● **Task item**
Render every line of the data below as a JSON list of strings, one string per line, with blank lines left out.

------ Data for the task ------

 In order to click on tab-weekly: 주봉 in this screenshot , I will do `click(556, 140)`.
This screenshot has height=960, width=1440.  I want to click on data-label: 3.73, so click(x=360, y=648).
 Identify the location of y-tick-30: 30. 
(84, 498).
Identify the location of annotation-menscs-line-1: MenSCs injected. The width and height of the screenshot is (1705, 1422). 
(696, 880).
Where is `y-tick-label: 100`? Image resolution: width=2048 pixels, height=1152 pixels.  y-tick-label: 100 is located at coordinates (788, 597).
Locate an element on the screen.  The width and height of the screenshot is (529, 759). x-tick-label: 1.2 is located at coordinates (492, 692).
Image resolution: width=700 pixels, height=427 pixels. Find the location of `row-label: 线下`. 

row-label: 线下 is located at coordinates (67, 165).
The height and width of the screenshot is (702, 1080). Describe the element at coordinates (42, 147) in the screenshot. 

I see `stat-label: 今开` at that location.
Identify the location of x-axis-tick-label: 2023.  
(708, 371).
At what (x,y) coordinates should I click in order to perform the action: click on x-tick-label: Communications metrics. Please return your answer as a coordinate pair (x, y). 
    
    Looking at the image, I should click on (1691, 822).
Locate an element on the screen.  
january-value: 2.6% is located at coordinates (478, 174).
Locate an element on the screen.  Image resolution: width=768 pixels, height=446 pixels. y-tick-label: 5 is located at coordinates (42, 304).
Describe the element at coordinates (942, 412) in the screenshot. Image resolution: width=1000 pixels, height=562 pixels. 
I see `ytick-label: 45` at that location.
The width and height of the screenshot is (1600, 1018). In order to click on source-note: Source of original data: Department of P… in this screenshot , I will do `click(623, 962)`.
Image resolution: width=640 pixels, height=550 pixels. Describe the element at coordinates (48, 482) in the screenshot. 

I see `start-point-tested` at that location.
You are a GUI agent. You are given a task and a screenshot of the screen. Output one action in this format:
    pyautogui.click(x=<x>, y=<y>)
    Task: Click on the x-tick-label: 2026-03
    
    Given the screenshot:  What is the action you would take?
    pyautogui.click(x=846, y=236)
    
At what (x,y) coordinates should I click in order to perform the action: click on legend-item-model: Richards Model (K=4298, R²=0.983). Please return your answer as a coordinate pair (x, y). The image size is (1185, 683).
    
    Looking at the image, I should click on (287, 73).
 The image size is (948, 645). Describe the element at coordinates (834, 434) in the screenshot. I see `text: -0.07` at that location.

------

● **Expected answer**
[
  " In order to click on tab-weekly: 주봉 in this screenshot , I will do `click(556, 140)`.",
  "This screenshot has height=960, width=1440.  I want to click on data-label: 3.73, so click(x=360, y=648).",
  " Identify the location of y-tick-30: 30. ",
  "(84, 498).",
  "Identify the location of annotation-menscs-line-1: MenSCs injected. The width and height of the screenshot is (1705, 1422). ",
  "(696, 880).",
  "Where is `y-tick-label: 100`? Image resolution: width=2048 pixels, height=1152 pixels.  y-tick-label: 100 is located at coordinates (788, 597).",
  "Locate an element on the screen.  The width and height of the screenshot is (529, 759). x-tick-label: 1.2 is located at coordinates (492, 692).",
  "Image resolution: width=700 pixels, height=427 pixels. Find the location of `row-label: 线下`. ",
  "row-label: 线下 is located at coordinates (67, 165).",
  "The height and width of the screenshot is (702, 1080). Describe the element at coordinates (42, 147) in the screenshot. ",
  "I see `stat-label: 今开` at that location.",
  "Identify the location of x-axis-tick-label: 2023.  ",
  "(708, 371).",
  "At what (x,y) coordinates should I click in order to perform the action: click on x-tick-label: Communications metrics. Please return your answer as a coordinate pair (x, y). ",
  "    Looking at the image, I should click on (1691, 822).",
  "Locate an element on the screen.  ",
  "january-value: 2.6% is located at coordinates (478, 174).",
  "Locate an element on the screen.  Image resolution: width=768 pixels, height=446 pixels. y-tick-label: 5 is located at coordinates (42, 304).",
  "Describe the element at coordinates (942, 412) in the screenshot. Image resolution: width=1000 pixels, height=562 pixels. ",
  "I see `ytick-label: 45` at that location.",
  "The width and height of the screenshot is (1600, 1018). In order to click on source-note: Source of original data: Department of P… in this screenshot , I will do `click(623, 962)`.",
  "Image resolution: width=640 pixels, height=550 pixels. Describe the element at coordinates (48, 482) in the screenshot. ",
  "I see `start-point-tested` at that location.",
  "You are a GUI agent. You are given a task and a screenshot of the screen. Output one action in this format:",
  "    pyautogui.click(x=<x>, y=<y>)",
  "    Task: Click on the x-tick-label: 2026-03",
  "    Given the screenshot:  What is the action you would take?",
  "    pyautogui.click(x=846, y=236)",
  "At what (x,y) coordinates should I click in order to perform the action: click on legend-item-model: Richards Model (K=4298, R²=0.983). Please return your answer as a coordinate pair (x, y). The image size is (1185, 683).",
  "    Looking at the image, I should click on (287, 73).",
  " The image size is (948, 645). Describe the element at coordinates (834, 434) in the screenshot. I see `text: -0.07` at that location."
]